La plebe è anche la cultura specialistica senza struttura, e pertanto facilmente oggetto di manipolazione. La plebe è disinformata, o meglio la sua informazione è costituita dall’accettazione acritica delle fonti informative. È belante, ripetitiva, automatica nelle parole e nei comportamenti, ma specialmente difetta di coscienza di sé e di coscienza pubblica. La plebe non crede di poter cambiare il proprio tempo, per cui non lo pensa, lo subisce. Regredisce ad uno stato superstizioso, crede nel potere magico del grande leader, crede nella sua lingua, nelle sue parole, si deresponsabilizza dinanzi alla storia, dinanzi a se stessa, è carne da cannone per il consumo:

«Nella tradizione della filosofia politica occidentale, che è di origine greca, il “popolo” (demos) si distingue dalla mera aggregazione popolare (laos) proprio perché è “informato”, ed è informato nello spazio pubblico (demosion), spazio pubblico che è presupposto alla sua sovranità (kyriarchia) che del suo potere (exousia)».[5]

La plebe non ha agorà

La plebe dunque non ha agorà. Dove vigono le oligarchie finanziarie, non vi sono spazi pubblici, ma solo luoghi per l’ortopedia del consumo: ipermercati e luoghi del divertissiment. Tutto deve indurre alla fuga dal proprio tempo, non bisogna pensare, rappresentarsi il reale, il pensiero non deve porre l’essere, ma lo deve subire mediante l’esercizio e la pratica dell’ideocrazia.
Non si nasce servi, lo si diventa mediante l’addestramento quotidiano all’ideocrazia, al pensiero unico: poche parole tutte funzionali alla valorizzazione del capitale senza limiti. L’ideocrazia del mercato, del modello unico del pensiero e della lingua non è un destino. La storia è il luogo della vita degli esseri umani, del possibile. Nella storia le faglie liberano potenzialità impensabili. La condizione di plebe può ribaltarsi in popolo, se si mettono in atto pratiche virtuose del pensiero.

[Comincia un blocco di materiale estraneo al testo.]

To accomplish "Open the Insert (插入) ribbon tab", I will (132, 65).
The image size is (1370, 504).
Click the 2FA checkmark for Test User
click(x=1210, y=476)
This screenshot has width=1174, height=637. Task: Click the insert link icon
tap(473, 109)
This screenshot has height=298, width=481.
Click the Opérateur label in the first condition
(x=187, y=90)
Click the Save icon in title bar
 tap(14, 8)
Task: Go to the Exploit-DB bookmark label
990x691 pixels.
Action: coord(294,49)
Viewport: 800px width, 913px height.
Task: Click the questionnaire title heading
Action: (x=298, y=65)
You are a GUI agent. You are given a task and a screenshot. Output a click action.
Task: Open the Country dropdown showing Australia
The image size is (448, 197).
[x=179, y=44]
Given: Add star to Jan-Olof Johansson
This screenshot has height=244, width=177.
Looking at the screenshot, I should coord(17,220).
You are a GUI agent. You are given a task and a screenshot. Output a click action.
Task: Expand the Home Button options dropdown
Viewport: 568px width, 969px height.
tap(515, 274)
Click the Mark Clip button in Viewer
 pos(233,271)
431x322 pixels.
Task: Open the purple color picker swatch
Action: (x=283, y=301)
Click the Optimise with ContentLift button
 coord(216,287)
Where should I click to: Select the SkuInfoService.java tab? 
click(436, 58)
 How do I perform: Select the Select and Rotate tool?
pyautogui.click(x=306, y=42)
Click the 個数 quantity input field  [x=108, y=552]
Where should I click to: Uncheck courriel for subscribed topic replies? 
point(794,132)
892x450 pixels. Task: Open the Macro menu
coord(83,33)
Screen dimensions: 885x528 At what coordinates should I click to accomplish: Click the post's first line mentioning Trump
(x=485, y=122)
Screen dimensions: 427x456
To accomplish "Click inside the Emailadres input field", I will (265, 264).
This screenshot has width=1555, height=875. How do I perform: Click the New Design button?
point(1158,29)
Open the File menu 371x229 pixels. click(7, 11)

Non possiamo sottrarci alla responsabilità del divertere

La resistenza di un popolo non può che iniziare con il pensare il proprio tempo, con il rilevare il tragico non come un destino, ma come una circostanza posta da più soggetti responsabili popoli annessi: il riconoscimento delle proprie responsabilità dinanzi alla storia ed a se stessi è già prassi, uscita dalla caverna del nichilismo programmato da altri. La storia è Wirchliche Historie. Nessuna provvidenza verrà a salvarci. Ma, come l’Angelus Novus di Klee nel commento di Benjamin, non possiamo sottrarci alla responsabilità del divertere dal destino del Regno animale dello Spirito.

Salvatore A. Bravo

[1] «At Romae ruere in servitium consules, patres, eques» (A Roma intanto si precipitavano in gesti servili consoli, senatori, cavalieri), Tacito, Storie, I, 7.

[2] G.W.F. Hegel, Fenomenologia dello Spirito, Einaudi, Torino, p. 293.

[3] Ibidem, p. 300.

[4] Ibidem, p. 239.

[5] Costanzo Preve, L’Ideocrazia Imperiale Americana, Roma, p. 58.